Thomas Skidmore Memorial Lecture by Joel Wolfe

Joel Wolfe will give the Thomas Skidmore Memorial Lecture this Thursday from 7-9pm in the Joukowsky Forum at the Watson Institute. His talk, "O Grande Brasil: A Spatial History of the Making of a Nation," reinterprets modern Brazilian history by using geography as its starting point. He will discuss how almost every key event, practice, and social arrangement in Brazil was fundamentally shaped by the nation's massive size.

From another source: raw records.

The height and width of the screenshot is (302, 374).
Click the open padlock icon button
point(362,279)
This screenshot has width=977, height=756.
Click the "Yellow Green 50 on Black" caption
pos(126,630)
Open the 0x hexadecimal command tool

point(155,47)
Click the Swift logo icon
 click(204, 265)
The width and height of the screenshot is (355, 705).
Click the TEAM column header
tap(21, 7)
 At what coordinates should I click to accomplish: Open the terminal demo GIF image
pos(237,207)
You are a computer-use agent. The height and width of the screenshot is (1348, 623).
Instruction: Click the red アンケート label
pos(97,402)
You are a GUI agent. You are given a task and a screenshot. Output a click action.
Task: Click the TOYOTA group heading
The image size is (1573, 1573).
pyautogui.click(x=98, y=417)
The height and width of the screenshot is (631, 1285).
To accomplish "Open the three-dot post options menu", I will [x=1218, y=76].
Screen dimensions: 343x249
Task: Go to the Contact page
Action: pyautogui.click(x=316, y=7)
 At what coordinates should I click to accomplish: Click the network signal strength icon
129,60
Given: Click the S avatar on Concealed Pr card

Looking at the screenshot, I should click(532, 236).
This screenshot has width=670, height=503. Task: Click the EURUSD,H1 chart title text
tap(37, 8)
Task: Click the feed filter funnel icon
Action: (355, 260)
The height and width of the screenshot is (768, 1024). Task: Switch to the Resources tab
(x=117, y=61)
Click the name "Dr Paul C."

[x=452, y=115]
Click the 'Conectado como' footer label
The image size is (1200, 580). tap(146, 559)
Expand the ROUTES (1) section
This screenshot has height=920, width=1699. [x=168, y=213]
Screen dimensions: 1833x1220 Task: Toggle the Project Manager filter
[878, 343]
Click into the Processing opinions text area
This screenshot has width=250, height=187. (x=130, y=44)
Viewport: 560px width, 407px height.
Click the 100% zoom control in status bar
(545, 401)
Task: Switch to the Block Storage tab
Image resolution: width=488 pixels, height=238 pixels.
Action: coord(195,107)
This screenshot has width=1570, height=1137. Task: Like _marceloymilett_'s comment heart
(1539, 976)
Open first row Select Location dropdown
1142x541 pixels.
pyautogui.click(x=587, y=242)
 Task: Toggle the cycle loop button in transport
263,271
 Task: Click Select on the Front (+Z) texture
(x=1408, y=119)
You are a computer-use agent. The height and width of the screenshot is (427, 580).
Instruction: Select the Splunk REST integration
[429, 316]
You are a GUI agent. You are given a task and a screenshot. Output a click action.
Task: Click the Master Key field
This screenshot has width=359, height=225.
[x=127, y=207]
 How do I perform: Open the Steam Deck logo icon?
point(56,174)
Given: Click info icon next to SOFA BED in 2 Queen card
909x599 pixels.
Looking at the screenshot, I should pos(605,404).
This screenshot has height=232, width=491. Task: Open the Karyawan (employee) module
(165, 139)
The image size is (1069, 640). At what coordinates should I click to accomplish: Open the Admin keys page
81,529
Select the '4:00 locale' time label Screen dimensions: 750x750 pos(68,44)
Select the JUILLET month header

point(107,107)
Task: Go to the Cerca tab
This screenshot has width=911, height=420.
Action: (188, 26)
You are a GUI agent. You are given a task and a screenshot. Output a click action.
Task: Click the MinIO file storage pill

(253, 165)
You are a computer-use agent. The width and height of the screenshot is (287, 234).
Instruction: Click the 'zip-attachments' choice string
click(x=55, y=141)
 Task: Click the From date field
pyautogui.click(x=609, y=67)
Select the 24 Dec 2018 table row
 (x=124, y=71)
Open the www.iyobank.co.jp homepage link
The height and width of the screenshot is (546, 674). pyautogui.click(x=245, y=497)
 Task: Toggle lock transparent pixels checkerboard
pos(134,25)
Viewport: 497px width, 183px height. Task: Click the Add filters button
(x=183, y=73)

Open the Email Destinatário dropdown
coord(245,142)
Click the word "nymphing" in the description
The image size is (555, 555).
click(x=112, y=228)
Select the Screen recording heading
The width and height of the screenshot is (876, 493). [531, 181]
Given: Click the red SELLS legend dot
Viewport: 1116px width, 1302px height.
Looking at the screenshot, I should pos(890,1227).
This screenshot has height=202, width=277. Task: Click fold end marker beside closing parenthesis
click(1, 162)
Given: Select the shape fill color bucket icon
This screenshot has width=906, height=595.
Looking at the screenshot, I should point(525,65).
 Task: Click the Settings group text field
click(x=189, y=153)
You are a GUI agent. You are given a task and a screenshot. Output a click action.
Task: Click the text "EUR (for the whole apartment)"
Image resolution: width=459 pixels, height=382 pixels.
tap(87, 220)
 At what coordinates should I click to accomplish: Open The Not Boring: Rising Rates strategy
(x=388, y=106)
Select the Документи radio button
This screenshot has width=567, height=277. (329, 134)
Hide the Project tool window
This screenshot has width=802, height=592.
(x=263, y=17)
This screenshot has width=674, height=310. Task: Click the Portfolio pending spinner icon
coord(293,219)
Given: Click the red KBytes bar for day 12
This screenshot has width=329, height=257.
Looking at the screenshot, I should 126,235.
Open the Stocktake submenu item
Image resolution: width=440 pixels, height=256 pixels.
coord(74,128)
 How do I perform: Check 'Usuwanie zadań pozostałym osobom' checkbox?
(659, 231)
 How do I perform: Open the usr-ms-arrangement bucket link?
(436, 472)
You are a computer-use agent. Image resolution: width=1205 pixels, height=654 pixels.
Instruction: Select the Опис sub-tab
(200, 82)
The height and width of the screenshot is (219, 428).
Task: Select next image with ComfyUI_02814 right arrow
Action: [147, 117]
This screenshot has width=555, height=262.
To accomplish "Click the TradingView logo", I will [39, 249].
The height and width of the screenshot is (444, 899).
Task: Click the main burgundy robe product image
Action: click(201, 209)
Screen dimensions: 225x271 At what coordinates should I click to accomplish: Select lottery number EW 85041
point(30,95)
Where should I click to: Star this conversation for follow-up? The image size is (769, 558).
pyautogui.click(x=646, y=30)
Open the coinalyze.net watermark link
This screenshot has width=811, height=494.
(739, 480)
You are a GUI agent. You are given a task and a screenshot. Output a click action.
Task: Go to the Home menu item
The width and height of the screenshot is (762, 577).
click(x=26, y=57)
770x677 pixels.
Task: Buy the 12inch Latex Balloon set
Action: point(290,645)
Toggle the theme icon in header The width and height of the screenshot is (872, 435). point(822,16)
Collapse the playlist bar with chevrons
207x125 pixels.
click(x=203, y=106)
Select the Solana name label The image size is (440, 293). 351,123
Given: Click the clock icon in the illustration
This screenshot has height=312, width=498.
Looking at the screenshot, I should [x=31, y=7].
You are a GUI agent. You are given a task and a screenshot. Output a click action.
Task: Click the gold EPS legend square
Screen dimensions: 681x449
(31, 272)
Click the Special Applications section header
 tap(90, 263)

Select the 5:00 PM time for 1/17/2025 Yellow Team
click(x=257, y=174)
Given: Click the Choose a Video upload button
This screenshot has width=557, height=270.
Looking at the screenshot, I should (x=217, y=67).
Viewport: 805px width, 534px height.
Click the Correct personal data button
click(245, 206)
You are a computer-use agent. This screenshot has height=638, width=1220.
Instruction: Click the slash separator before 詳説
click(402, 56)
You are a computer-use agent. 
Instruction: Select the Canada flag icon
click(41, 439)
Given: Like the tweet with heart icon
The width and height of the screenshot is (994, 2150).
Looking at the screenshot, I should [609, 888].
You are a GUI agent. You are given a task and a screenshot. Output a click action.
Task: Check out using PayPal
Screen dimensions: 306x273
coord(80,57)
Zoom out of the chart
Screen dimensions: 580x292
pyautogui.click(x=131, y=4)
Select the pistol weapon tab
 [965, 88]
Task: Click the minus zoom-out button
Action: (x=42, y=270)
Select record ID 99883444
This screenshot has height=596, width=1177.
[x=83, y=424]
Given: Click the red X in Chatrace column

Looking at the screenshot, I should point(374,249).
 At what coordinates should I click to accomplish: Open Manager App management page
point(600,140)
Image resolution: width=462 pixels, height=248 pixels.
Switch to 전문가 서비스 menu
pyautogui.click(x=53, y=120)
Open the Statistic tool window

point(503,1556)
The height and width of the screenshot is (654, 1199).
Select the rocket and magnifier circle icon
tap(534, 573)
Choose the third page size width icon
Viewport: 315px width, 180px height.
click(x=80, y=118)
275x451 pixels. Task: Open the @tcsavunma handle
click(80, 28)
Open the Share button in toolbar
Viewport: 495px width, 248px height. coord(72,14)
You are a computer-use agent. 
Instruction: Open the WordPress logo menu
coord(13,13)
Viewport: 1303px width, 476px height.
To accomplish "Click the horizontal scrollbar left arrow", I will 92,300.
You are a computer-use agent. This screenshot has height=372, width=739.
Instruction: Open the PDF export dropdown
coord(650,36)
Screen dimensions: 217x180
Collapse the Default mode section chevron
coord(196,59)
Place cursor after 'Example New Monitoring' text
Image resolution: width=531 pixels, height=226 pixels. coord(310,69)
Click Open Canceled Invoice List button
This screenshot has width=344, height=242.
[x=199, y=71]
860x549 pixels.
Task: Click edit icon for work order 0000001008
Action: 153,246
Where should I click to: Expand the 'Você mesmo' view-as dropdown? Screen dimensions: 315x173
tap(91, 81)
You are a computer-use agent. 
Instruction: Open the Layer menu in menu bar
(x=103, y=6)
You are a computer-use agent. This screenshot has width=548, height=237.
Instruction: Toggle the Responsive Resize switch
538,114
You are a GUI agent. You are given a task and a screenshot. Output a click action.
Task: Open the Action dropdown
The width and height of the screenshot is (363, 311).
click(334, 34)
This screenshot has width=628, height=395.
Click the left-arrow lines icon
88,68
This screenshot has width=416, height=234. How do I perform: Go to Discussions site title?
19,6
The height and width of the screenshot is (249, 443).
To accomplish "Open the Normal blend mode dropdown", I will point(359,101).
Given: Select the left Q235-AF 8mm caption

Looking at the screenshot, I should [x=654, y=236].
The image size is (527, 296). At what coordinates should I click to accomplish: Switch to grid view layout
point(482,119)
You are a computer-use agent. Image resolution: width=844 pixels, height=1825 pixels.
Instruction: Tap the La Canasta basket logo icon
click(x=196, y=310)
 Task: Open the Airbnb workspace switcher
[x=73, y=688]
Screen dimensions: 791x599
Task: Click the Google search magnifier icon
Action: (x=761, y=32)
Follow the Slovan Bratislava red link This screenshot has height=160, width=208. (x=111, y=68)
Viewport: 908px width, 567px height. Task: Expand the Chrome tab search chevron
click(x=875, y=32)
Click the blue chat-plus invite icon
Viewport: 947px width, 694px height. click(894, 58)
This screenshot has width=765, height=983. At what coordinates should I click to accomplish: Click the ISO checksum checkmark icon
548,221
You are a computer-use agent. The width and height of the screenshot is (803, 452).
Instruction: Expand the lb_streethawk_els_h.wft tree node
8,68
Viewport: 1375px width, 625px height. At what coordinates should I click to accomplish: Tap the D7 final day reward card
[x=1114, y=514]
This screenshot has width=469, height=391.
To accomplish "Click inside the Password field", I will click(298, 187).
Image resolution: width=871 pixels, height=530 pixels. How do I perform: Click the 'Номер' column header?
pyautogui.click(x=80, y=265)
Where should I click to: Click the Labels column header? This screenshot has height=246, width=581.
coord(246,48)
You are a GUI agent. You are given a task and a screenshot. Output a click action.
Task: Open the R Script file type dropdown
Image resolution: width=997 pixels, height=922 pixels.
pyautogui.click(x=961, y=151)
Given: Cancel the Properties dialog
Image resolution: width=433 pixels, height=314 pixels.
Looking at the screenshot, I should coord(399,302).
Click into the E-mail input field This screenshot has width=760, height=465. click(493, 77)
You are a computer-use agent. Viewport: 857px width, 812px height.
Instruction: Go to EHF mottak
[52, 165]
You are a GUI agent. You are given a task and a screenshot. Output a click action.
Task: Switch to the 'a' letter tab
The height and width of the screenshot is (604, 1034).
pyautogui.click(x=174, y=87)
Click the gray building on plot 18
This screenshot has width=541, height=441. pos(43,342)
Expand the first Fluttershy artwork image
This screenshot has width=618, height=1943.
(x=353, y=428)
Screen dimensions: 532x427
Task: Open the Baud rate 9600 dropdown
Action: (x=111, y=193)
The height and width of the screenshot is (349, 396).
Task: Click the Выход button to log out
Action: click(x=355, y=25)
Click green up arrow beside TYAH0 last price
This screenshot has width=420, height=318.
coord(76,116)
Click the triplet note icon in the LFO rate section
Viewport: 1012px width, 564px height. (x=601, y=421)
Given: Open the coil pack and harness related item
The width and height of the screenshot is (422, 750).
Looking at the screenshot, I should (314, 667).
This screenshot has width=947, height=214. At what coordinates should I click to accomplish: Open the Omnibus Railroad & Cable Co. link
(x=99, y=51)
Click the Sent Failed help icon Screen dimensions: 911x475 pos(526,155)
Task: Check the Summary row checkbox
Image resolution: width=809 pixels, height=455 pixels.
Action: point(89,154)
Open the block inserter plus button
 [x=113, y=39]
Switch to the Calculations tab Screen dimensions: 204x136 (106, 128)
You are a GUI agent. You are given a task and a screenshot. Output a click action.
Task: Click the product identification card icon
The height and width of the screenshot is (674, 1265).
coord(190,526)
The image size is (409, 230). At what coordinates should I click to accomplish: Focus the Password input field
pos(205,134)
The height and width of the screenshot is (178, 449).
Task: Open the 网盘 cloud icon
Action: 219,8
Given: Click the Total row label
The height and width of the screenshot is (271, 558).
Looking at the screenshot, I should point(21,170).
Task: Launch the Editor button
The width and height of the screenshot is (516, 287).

Joel Wolfe is professor of history at the University of Massachusetts Amherst. His work studies the impact of modernity, industrialism, and trade on Latin American societies and their politics. His primary focus is modern Brazil. His most recent publication was Autos and Progress: The Brazilian Search for Modernity (Oxford 2010). He also published Working Women, Working Men: São Paulo and the Rise of Brazil's Industrial Working Class, 1900-1955 (Duke 1993). He is currently writing a history of trade in the Americas, tentatively titled, "The Global Twenties: Trade and Society in the Western Hemisphere in the 1920s." He was Thomas Skidmore's advisee at the University of Wisconsin Madison.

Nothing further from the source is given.